The one gal (second reader) had a style that was very choppy. Sara says "Maybe she just really likes Yoko Ono".
The kind of reading style
whereallthewordsruntogetherandthensuddenly
...slow...
... down...
Seemingly at random.
(I wonder - suspect - wonder if this is a way of putting emphasis on things that might or might not claim emphasis for themselves just by being read normally but out loud. It might also be a way of reading so that the way the words look on the page are the way they sound to the listener. Sort of a way of making the blank spaces (the tab-keys, whatever) show up whe you're reading aloud).
It was interesting. She read a series of connected poems that become more coherent (to my mind) as the main character reclaims her boundaries, her autonomy and her life after what sounded like a really crappy relationship (with a man - father/boyfriend/something else, I don't know).
Memorable line:
My sugar cube in her mouth
keeps his taste
awayClosing line of the cycle she read:
Yes
I am breathing on my own now
I am breathing
on my own
nowI liked those bits. :-)
With that in mind, and with a small collection of poetry books stuffed into my bag this morning, I have written a poem of my own. (I hope there will be more to follow).
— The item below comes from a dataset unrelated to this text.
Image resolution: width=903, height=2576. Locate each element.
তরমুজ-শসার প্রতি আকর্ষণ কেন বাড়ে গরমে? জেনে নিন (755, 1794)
It's called "Clouds", and it's located
here.
On a similar note, because it's still technically Poetry Month but also because it's Mayworks already, a piece by Kate Braid:
*~*~*~*~*
General Strike, 1987See this sign?
In Protest it says
but it syas more, things
you won't see printed here
no matter how hard you strain
those eyes.
It says I'm fed up with all this
farting around.
I can't talk pretty like some
but I know that I vote
for every damned thing
in my union. Now tell me
the last time the boss
asked my opinion on the foreman's salary
or how fast the green chain moves,
through nobody knows better than me
what could make that place hum
for the better of all of us.
I give'em my blood and my msucle
for eight hours of the day and still
they say when I work and "if" and
when I take a break and "if" and whether
they'll give me earmuffs for the job or
if I got to buy my own, though
you go deaf fast without'em
and some days
it's a half hour overtime, no extra pay,
'cause the boss has a rush on, no care
that I'm the one got to pick up the kids
'cause the wife works afternoons.
So when they said I have too much power
I damn split a gut laughing, 'til
they told me I didn't have a job no more
lest I work for less.
If this is too much power then
what do I make of Timothy Eaton or Conrad Black
who don't seem too worried about the next
mortgage payment or if they can send their eldest
to a better school 'cause teacher says
she's bright.
Me and the people like me,
we built this province, board by board
and we built it good
and if this government says
I'm a traitor for asking
for a steady job or the right to question
what they did to make my work life worse
then I'm on the march. See this sign? It says
I'm fed up
with all this farting around.
Braid, Kate. 1991. Covering Rough Ground. Polestar Book Publishers. Vancouver, B.C. Pp. 50-51.